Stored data
____________

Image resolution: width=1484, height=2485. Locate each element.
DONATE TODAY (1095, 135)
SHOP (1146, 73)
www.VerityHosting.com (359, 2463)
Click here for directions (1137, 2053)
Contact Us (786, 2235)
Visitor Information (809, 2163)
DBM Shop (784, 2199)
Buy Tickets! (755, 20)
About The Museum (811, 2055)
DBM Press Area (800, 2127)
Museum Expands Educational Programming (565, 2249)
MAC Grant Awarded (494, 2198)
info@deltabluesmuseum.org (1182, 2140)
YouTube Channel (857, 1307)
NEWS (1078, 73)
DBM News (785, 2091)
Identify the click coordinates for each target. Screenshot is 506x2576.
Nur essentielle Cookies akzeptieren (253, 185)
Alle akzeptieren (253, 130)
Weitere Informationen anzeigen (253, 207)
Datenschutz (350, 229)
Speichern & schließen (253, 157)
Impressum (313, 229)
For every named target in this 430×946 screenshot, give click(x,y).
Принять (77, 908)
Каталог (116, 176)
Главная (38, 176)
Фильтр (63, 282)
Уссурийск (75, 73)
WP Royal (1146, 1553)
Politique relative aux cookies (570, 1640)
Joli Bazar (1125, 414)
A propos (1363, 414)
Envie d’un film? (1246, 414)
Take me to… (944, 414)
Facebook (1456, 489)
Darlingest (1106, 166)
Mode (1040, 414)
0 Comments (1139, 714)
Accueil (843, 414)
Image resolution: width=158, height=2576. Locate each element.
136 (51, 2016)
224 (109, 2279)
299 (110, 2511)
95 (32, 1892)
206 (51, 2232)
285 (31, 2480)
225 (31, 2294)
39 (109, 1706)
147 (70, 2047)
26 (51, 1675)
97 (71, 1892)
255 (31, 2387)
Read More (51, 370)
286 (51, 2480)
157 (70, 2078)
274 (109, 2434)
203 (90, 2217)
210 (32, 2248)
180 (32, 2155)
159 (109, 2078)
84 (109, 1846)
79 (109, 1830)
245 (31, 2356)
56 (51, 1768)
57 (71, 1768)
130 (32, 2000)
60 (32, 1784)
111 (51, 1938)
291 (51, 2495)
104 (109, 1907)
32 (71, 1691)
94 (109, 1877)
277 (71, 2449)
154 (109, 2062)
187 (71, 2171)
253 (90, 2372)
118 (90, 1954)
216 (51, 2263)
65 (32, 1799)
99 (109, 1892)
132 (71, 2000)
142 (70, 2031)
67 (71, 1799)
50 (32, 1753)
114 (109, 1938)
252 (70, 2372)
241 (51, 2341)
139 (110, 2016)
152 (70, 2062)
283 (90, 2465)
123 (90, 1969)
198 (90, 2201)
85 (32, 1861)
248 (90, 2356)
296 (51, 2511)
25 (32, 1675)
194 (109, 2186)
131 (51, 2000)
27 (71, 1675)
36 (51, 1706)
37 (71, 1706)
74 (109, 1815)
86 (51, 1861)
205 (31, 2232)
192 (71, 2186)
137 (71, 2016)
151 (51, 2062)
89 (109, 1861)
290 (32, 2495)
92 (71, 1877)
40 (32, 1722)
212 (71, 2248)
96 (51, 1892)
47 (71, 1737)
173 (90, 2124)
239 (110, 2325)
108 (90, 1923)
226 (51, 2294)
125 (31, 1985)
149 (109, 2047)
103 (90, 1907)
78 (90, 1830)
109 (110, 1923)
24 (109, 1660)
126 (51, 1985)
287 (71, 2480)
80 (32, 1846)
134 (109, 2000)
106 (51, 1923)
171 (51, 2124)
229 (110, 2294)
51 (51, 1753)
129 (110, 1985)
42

____________

WHAT YOU HAVE TO DO: Set down every entry once more, exactly as it was written above.

RESULT:
Image resolution: width=1484, height=2485. Locate each element.
DONATE TODAY (1095, 135)
SHOP (1146, 73)
www.VerityHosting.com (359, 2463)
Click here for directions (1137, 2053)
Contact Us (786, 2235)
Visitor Information (809, 2163)
DBM Shop (784, 2199)
Buy Tickets! (755, 20)
About The Museum (811, 2055)
DBM Press Area (800, 2127)
Museum Expands Educational Programming (565, 2249)
MAC Grant Awarded (494, 2198)
info@deltabluesmuseum.org (1182, 2140)
YouTube Channel (857, 1307)
NEWS (1078, 73)
DBM News (785, 2091)
Identify the click coordinates for each target. Screenshot is 506x2576.
Nur essentielle Cookies akzeptieren (253, 185)
Alle akzeptieren (253, 130)
Weitere Informationen anzeigen (253, 207)
Datenschutz (350, 229)
Speichern & schließen (253, 157)
Impressum (313, 229)
For every named target in this 430×946 screenshot, give click(x,y).
Принять (77, 908)
Каталог (116, 176)
Главная (38, 176)
Фильтр (63, 282)
Уссурийск (75, 73)
WP Royal (1146, 1553)
Politique relative aux cookies (570, 1640)
Joli Bazar (1125, 414)
A propos (1363, 414)
Envie d’un film? (1246, 414)
Take me to… (944, 414)
Facebook (1456, 489)
Darlingest (1106, 166)
Mode (1040, 414)
0 Comments (1139, 714)
Accueil (843, 414)
Image resolution: width=158, height=2576. Locate each element.
136 (51, 2016)
224 (109, 2279)
299 (110, 2511)
95 (32, 1892)
206 (51, 2232)
285 (31, 2480)
225 (31, 2294)
39 (109, 1706)
147 (70, 2047)
26 (51, 1675)
97 (71, 1892)
255 (31, 2387)
Read More (51, 370)
286 (51, 2480)
157 (70, 2078)
274 (109, 2434)
203 (90, 2217)
210 (32, 2248)
180 (32, 2155)
159 (109, 2078)
84 (109, 1846)
79 (109, 1830)
245 (31, 2356)
56 (51, 1768)
57 (71, 1768)
130 (32, 2000)
60 (32, 1784)
111 (51, 1938)
291 (51, 2495)
104 (109, 1907)
32 (71, 1691)
94 (109, 1877)
277 (71, 2449)
154 (109, 2062)
187 (71, 2171)
253 (90, 2372)
118 (90, 1954)
216 (51, 2263)
65 (32, 1799)
99 (109, 1892)
132 (71, 2000)
142 (70, 2031)
67 (71, 1799)
50 (32, 1753)
114 (109, 1938)
252 (70, 2372)
241 (51, 2341)
139 (110, 2016)
152 (70, 2062)
283 (90, 2465)
123 (90, 1969)
198 (90, 2201)
85 (32, 1861)
248 (90, 2356)
296 (51, 2511)
25 (32, 1675)
194 (109, 2186)
131 (51, 2000)
27 (71, 1675)
36 (51, 1706)
37 (71, 1706)
74 (109, 1815)
86 (51, 1861)
205 (31, 2232)
192 (71, 2186)
137 (71, 2016)
151 (51, 2062)
89 (109, 1861)
290 (32, 2495)
92 (71, 1877)
40 (32, 1722)
212 (71, 2248)
96 (51, 1892)
47 (71, 1737)
173 (90, 2124)
239 (110, 2325)
108 (90, 1923)
226 (51, 2294)
125 (31, 1985)
149 (109, 2047)
103 (90, 1907)
78 (90, 1830)
109 (110, 1923)
24 (109, 1660)
126 (51, 1985)
287 (71, 2480)
80 (32, 1846)
134 (109, 2000)
106 (51, 1923)
171 (51, 2124)
229 (110, 2294)
51 (51, 1753)
129 (110, 1985)
42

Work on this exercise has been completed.